I was working at a small catering business and my boss was hot. He knew everyone and treated me so special. I guess I fell for it so easily because my husband and I had just had our second child and I was feeling unattractive, weighed down and a little bored. I’ve stopped seeing my boss and I got another job.
I have never seen pictures of my husband with the girl from his drunken night out and he doesn’t seem to be hiding anything. My question is, can we really trust each other again? Should we stay together and, no matter how tedious it may seem right now, keep moving forward in our relationship? Is this what marriage and commitment are really about?
Yours truly,
Desperate Housewife of Staten Island
Dear Desperate Housewife of Staten Island,
Marriage: The state of being united to a person as husband or wife in a consensual and contractual relationship, recognized by law – the state of being united.
Commitment: an act of committing to a charge or trust. I see two words here that stand out for me in these definitions: UNITED and TRUST. Are you united? And do you trust each other?

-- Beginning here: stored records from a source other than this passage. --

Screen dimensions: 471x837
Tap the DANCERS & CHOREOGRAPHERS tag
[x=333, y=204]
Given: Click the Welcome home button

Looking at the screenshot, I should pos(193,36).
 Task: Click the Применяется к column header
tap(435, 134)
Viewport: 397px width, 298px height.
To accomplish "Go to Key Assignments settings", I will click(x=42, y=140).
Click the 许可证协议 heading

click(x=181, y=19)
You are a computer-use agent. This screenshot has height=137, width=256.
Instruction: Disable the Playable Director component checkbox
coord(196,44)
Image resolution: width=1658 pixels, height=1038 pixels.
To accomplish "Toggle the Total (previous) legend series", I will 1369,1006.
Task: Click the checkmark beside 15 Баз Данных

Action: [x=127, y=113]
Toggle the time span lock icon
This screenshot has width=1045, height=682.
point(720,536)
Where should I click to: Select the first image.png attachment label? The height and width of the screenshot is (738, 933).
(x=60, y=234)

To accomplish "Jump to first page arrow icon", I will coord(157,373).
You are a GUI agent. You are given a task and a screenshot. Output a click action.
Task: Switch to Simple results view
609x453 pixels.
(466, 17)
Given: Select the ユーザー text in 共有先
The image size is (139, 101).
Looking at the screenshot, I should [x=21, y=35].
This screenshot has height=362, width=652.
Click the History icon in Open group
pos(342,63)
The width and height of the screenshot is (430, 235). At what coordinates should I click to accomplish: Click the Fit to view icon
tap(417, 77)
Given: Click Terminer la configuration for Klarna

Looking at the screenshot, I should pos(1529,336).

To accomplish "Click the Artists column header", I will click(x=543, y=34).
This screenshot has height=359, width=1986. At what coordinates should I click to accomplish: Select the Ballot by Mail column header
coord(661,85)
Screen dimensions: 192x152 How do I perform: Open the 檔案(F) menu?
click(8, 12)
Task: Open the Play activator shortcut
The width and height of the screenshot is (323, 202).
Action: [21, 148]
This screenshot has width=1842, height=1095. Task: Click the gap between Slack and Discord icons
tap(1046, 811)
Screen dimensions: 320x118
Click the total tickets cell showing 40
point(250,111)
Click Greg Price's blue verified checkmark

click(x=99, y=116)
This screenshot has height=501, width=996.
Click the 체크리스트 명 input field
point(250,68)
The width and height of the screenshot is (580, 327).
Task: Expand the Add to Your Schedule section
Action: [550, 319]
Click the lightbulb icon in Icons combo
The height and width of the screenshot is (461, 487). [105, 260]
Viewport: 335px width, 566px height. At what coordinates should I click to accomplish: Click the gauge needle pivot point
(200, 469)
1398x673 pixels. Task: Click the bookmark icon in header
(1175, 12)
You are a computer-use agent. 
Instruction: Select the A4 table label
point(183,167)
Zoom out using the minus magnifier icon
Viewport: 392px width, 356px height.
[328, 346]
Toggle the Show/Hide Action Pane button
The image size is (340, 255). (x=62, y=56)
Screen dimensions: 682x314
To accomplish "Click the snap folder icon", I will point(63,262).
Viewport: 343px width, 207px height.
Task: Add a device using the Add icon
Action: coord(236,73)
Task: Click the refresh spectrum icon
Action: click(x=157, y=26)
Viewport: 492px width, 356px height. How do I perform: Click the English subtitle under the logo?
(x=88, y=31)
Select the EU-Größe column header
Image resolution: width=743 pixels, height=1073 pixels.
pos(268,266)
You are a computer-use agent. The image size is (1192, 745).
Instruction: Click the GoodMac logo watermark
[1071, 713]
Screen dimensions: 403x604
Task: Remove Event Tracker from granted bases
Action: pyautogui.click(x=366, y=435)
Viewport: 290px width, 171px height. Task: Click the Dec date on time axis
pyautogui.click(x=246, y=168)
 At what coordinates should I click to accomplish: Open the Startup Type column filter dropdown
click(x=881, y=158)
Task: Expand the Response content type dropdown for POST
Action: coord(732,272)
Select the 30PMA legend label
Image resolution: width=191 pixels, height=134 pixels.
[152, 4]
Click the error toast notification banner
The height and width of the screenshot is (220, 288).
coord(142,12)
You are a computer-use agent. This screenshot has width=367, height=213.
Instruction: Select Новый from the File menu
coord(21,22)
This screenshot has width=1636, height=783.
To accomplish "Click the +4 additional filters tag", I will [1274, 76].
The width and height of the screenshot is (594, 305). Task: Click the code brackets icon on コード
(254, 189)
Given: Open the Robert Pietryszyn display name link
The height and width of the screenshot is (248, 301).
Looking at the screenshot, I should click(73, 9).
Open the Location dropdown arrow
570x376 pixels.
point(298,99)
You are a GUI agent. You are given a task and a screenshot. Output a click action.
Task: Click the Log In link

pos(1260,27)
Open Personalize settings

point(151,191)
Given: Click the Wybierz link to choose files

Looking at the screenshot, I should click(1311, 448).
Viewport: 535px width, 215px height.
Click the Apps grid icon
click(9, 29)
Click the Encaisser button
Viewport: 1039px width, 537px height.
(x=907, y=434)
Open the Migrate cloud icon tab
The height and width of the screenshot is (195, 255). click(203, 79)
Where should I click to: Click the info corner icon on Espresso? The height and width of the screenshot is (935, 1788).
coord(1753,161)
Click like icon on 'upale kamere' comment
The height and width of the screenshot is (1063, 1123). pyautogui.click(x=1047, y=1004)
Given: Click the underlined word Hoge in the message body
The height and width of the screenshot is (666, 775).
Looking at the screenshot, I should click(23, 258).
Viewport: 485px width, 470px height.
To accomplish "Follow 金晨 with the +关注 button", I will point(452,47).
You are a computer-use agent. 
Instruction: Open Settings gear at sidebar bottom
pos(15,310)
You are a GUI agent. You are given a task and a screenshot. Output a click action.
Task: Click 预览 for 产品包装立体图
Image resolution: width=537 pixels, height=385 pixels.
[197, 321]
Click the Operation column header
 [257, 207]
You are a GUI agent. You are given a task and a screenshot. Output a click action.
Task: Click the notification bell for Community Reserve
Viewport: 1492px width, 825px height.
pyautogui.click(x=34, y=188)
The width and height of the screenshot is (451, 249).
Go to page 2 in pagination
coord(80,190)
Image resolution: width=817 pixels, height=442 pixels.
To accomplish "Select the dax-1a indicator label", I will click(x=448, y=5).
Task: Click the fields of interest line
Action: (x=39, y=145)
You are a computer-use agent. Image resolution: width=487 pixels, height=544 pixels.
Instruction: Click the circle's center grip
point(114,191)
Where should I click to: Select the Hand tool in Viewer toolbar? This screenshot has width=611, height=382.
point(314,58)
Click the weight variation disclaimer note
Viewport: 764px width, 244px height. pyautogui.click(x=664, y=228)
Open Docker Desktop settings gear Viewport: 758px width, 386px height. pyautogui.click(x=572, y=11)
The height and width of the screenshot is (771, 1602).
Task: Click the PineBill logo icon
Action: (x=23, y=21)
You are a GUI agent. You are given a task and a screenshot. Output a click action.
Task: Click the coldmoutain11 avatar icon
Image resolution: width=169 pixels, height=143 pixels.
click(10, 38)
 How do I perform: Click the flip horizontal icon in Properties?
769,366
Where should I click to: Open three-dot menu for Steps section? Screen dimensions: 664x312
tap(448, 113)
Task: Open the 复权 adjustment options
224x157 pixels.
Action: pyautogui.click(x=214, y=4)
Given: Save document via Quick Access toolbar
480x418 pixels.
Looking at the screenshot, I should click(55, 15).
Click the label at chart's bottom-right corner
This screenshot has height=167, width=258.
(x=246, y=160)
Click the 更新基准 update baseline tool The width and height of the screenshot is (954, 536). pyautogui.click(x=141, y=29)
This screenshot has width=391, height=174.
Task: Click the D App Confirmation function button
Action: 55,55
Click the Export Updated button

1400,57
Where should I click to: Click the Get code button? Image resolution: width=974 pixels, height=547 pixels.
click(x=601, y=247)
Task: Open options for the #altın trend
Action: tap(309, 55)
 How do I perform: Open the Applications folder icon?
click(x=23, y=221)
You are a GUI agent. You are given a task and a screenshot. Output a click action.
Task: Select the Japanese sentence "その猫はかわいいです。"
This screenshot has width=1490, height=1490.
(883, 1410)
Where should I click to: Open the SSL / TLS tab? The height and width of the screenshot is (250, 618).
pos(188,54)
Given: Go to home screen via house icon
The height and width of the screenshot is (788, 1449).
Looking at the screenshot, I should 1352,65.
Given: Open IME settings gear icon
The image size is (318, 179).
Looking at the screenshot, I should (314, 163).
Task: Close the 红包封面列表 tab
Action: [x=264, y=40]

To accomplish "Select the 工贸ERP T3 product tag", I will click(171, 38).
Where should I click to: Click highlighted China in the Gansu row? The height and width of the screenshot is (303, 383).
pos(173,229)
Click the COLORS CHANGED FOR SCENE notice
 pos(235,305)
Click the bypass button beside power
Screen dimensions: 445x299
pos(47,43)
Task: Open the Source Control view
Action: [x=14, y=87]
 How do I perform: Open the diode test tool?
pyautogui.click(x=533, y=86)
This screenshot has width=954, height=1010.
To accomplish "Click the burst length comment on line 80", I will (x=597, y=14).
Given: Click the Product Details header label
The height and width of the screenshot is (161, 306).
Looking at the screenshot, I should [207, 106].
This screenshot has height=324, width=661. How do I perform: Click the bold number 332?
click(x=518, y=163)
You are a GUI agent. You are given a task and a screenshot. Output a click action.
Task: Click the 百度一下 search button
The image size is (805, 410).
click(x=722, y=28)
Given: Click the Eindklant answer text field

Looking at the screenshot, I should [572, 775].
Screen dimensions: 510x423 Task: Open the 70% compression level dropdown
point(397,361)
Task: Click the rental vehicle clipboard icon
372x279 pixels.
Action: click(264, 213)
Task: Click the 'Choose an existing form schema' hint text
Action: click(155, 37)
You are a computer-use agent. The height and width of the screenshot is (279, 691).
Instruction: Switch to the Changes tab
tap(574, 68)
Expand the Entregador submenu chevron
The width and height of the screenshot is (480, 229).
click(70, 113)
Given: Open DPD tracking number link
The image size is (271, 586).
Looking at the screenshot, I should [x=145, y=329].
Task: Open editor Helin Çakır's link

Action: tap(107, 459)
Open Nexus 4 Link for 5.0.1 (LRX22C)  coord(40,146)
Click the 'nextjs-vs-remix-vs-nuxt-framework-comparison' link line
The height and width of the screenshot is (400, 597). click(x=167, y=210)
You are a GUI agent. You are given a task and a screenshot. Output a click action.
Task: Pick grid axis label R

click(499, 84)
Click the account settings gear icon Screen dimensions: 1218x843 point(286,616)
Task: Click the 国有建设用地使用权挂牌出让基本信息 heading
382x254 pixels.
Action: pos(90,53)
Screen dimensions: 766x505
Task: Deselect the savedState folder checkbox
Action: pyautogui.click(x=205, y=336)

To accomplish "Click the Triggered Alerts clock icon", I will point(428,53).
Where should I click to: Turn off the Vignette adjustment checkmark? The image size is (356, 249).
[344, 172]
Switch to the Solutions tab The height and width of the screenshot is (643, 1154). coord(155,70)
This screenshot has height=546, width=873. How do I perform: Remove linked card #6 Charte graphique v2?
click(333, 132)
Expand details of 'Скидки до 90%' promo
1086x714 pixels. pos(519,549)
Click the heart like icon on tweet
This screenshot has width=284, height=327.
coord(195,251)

The first thing you wrote was that your husband AND you stepped outside of your relationship. But you didn’t confirm your husband had an affair. You only said you saw photos of him a little too close to another girl. Did he admit to an affair, or just inappropriate behavior? My guess is that seeing these photos, you understandably were enraged, confused and hurt. Who wouldn’t be? BUT did you confront him? Although you didn’t say, I’m assuming you avoided that very uncomfortable confrontation, and bottled your feelings inside. Because you were left feeling hurt, insecure and “less than,” you sought out comfort. Well let’s call it what it is: you were looking for revenge. And two wrongs never make a right.
So, the bottom line is: why did you get married and do you still believe your husband is your true life partner? All relationships are challenged with outside distractions, and inner problems at one time or another. But how you handle these situations, says a lot about who you both are. There is obviously a HUGE problem in your marriage. Infidelity is a symptom of an illness within your relationship. Find out what it is – together.
Get some professional counseling, and you’ll discover that he really has nothing to do with your infidelity, and you had nothing to do with his. The reason you marry someone is usually a different reason than why you remain married. It’s time to make more mature decisions. Get counseling, make a decision about whether this marriage is salvageable and move forward from this either way.
In my experience, it’s best to figure out NOW what’s wrong and try to make it work, than to just walk away and leave things unresolved. You will end up repeating the same errors, and you don’t have time in your life to waste on repeated mistakes.
Forgive yourself, forgive him, and WORK on re-trusting and re-committing to each other! Good luck to you.